╔══

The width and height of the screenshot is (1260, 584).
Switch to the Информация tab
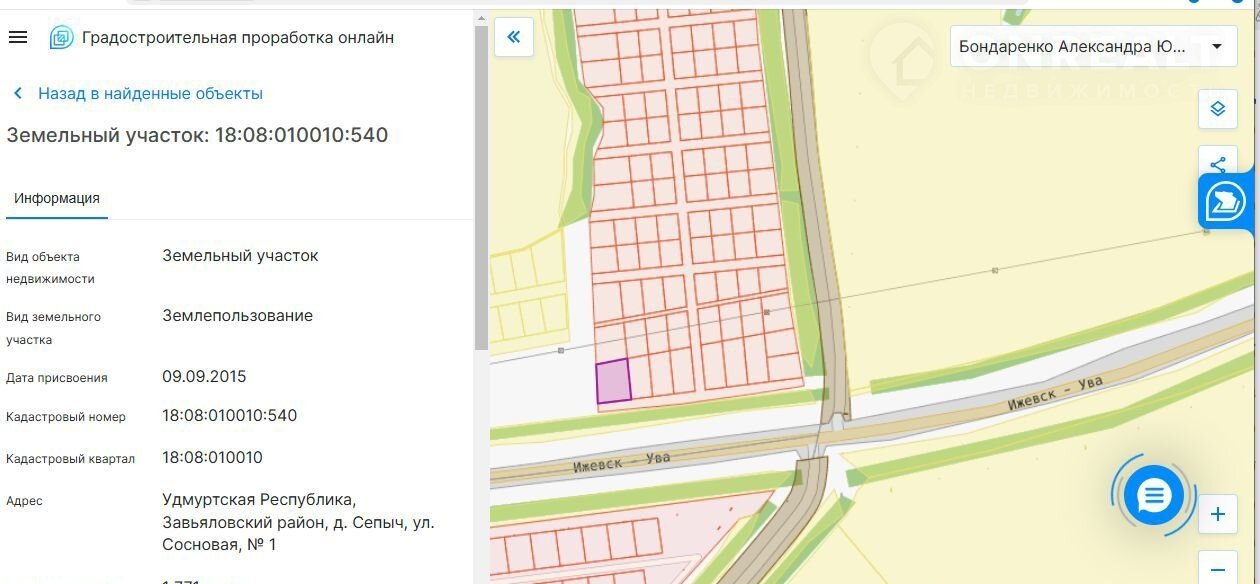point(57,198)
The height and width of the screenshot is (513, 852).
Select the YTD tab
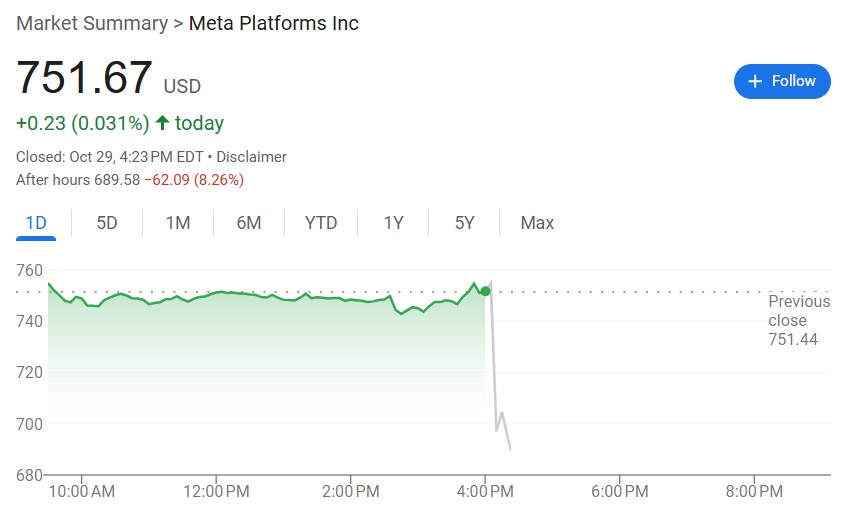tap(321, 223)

╚══
╔══

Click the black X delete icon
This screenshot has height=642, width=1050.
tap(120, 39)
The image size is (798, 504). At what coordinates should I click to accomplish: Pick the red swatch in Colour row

╚══

What the exercise asks:
Substitute "section" for "tab" in the lines from the one holding "The width and" through the one holding "tap(321, 223)", inclusive, and change nothing else. Reproduce only those lines, leaving the pictures out.

Solution to this task:
The width and height of the screenshot is (1260, 584).
Switch to the Информация section
point(57,198)
The height and width of the screenshot is (513, 852).
Select the YTD section
tap(321, 223)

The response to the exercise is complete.